**Study material:**

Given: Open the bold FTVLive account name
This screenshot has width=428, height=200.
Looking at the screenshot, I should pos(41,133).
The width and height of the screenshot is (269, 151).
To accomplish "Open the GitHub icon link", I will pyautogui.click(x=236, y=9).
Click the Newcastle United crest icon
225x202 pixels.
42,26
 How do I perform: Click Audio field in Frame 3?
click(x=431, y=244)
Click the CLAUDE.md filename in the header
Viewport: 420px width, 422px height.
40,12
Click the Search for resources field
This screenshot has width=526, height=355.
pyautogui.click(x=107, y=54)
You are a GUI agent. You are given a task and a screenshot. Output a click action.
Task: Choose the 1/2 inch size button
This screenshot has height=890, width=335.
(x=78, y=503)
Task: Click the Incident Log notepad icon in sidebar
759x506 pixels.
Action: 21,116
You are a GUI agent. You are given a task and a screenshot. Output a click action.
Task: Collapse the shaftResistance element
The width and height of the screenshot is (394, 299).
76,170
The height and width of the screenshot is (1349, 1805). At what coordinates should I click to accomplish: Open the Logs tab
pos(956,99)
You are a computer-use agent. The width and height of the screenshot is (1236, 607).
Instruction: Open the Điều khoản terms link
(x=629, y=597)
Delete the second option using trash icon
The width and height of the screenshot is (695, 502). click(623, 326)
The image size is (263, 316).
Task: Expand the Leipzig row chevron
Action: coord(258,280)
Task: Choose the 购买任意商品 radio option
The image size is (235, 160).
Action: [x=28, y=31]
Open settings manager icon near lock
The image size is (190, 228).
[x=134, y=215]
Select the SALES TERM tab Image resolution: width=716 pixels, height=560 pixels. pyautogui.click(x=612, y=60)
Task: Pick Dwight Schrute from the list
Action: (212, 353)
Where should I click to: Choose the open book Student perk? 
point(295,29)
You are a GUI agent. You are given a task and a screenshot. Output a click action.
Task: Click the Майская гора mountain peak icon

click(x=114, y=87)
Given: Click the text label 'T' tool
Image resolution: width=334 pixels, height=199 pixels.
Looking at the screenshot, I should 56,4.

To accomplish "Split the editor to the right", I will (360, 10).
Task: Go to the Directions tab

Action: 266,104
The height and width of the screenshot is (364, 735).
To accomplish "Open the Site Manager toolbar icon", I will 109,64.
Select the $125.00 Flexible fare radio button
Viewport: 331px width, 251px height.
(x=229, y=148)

**Your instructions:**
Reproduce all of the material verbatim.

**Finished exercise:**
Given: Open the bold FTVLive account name
This screenshot has width=428, height=200.
Looking at the screenshot, I should pos(41,133).
The width and height of the screenshot is (269, 151).
To accomplish "Open the GitHub icon link", I will pyautogui.click(x=236, y=9).
Click the Newcastle United crest icon
225x202 pixels.
42,26
 How do I perform: Click Audio field in Frame 3?
click(x=431, y=244)
Click the CLAUDE.md filename in the header
Viewport: 420px width, 422px height.
40,12
Click the Search for resources field
This screenshot has width=526, height=355.
pyautogui.click(x=107, y=54)
You are a GUI agent. You are given a task and a screenshot. Output a click action.
Task: Choose the 1/2 inch size button
This screenshot has height=890, width=335.
(x=78, y=503)
Task: Click the Incident Log notepad icon in sidebar
759x506 pixels.
Action: 21,116
You are a GUI agent. You are given a task and a screenshot. Output a click action.
Task: Collapse the shaftResistance element
The width and height of the screenshot is (394, 299).
76,170
The height and width of the screenshot is (1349, 1805). At what coordinates should I click to accomplish: Open the Logs tab
pos(956,99)
You are a computer-use agent. The width and height of the screenshot is (1236, 607).
Instruction: Open the Điều khoản terms link
(x=629, y=597)
Delete the second option using trash icon
The width and height of the screenshot is (695, 502). click(623, 326)
The image size is (263, 316).
Task: Expand the Leipzig row chevron
Action: coord(258,280)
Task: Choose the 购买任意商品 radio option
The image size is (235, 160).
Action: [x=28, y=31]
Open settings manager icon near lock
The image size is (190, 228).
[x=134, y=215]
Select the SALES TERM tab Image resolution: width=716 pixels, height=560 pixels. pyautogui.click(x=612, y=60)
Task: Pick Dwight Schrute from the list
Action: (212, 353)
Where should I click to: Choose the open book Student perk? 
point(295,29)
You are a GUI agent. You are given a task and a screenshot. Output a click action.
Task: Click the Майская гора mountain peak icon

click(x=114, y=87)
Given: Click the text label 'T' tool
Image resolution: width=334 pixels, height=199 pixels.
Looking at the screenshot, I should 56,4.

To accomplish "Split the editor to the right", I will (360, 10).
Task: Go to the Directions tab

Action: 266,104
The height and width of the screenshot is (364, 735).
To accomplish "Open the Site Manager toolbar icon", I will 109,64.
Select the $125.00 Flexible fare radio button
Viewport: 331px width, 251px height.
(x=229, y=148)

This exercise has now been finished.